Wenn zwei Galaxienhaufen verschmelzen, werden Radioemissionen ‒ sogenannte Radiohalos ‒ mit einer Größe von Millionen von Lichtjahren erzeugt. „Radiohalos werden von extrem schnellen Elementarteilchen hervorgerufen“, erläutert Dr. Amanda Wilber von der Sternwarte der Universität Hamburg. „Mit LOFAR können wir erforschen, welche kosmischen Beschleuniger diese Teilchen erzeugen und was diese antreibt.“ Dr. Matthias Hoeft von der Thüringer Landessternwarte Tautenburg fügt hinzu: “Wenn Galaxienhaufen verschmelzen, entstehen riesige Stoßwellen. Mit LOFAR können wir deren Radioemission aufspüren und lernen dadurch viel über das Gas am Rand der gigantischen Galaxienhaufen.”

Gemeinschaftsprojekt

Um Radiohimmelskarten mit niedriger Frequenz zu erstellen, müssen Unmengen von Daten verarbeitet und analysiert werden, laut Prof. Dr. Dominik Schwarz von der Universität Bielefeld „das Äquivalent von zehn Millionen DVDs“. Das ist natürlich nur mit einem sehr großen Team und viel Einsatz überhaupt machbar.

★ ★ ★

* _Übungsaufgaben_
(1) Prüfen Sie, ob die folgenden Aussagen mit dem Auszug übereinstimmen, und belegen Sie jede Antwort mit dem entscheidenden Wortlaut aus dem Auszug. (a) Radiohalos erreichen eine Größe von Millionen von Lichtjahren. (b) Dr. Matthias Hoeft ist an der Universität Hamburg tätig. (c) Prof. Dr. Dominik Schwarz vergleicht die zu verarbeitende Datenmenge mit zehn Millionen DVDs.
(2) Wodurch werden Radiohalos laut Dr. Amanda Wilber im Auszug hervorgerufen?
(3) Nennen Sie alle Personen, die im Auszug namentlich erwähnt werden.
Die Daten stammen aus einer anderen Quelle.

[Gespeicherte Daten]
★ ★ ★

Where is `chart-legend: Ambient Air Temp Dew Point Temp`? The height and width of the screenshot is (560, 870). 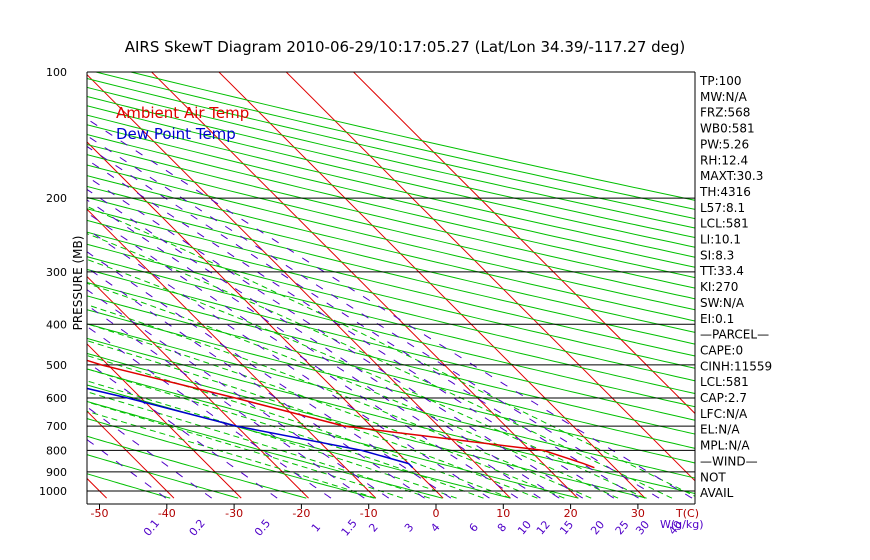 chart-legend: Ambient Air Temp Dew Point Temp is located at coordinates (182, 124).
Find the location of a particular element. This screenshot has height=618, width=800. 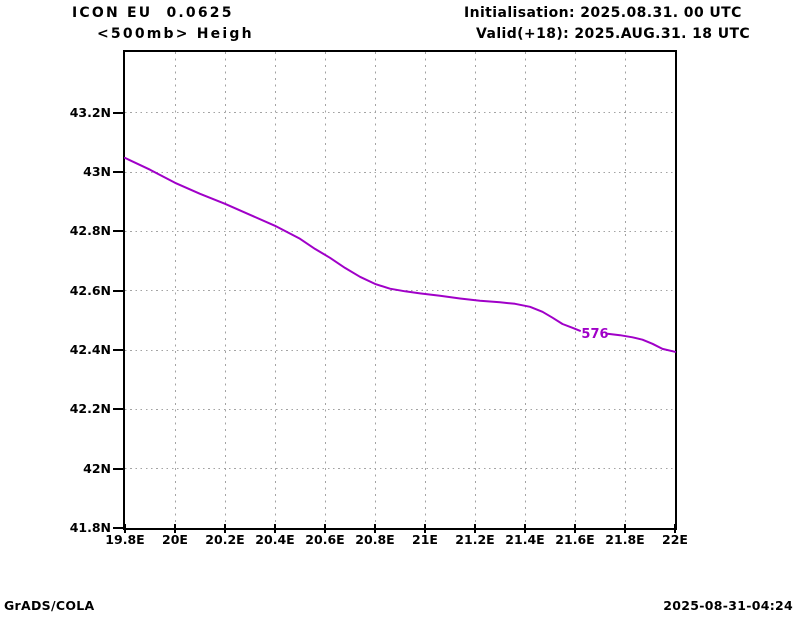

x-axis-tick-label: 20E is located at coordinates (175, 540).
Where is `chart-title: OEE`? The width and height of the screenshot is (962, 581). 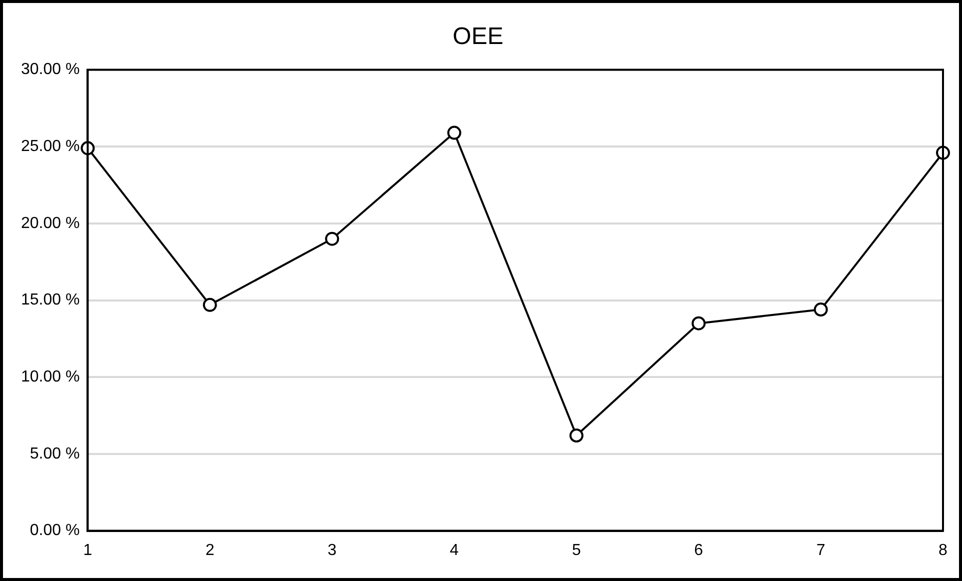
chart-title: OEE is located at coordinates (478, 36).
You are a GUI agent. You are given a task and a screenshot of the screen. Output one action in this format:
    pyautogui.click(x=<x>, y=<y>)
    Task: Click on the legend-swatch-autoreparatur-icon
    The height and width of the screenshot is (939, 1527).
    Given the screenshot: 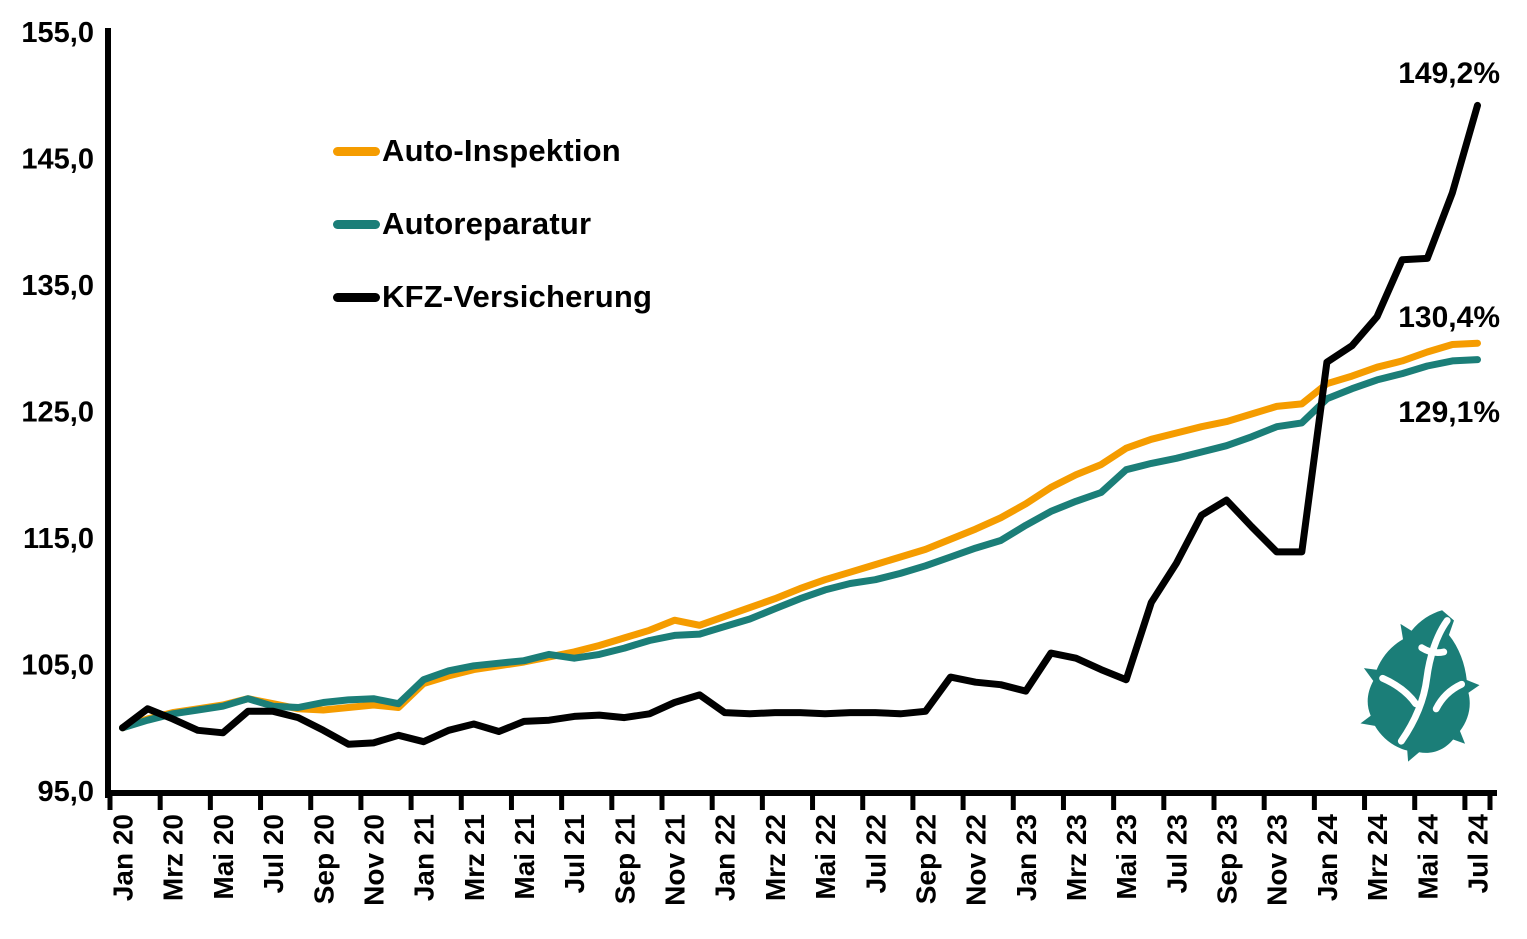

★ ★ ★

* _Lösungen_
(1)
(a) Ja: „mit einer Größe von Millionen von Lichtjahren erzeugt“
(b) Nein: „Dr. Matthias Hoeft von der Thüringer Landessternwarte Tautenburg“
(c) Ja: „das Äquivalent von zehn Millionen DVDs“

(2) Von extrem schnellen Elementarteilchen.

(3) Dr. Amanda Wilber, Dr. Matthias Hoeft, Prof. Dr. Dominik Schwarz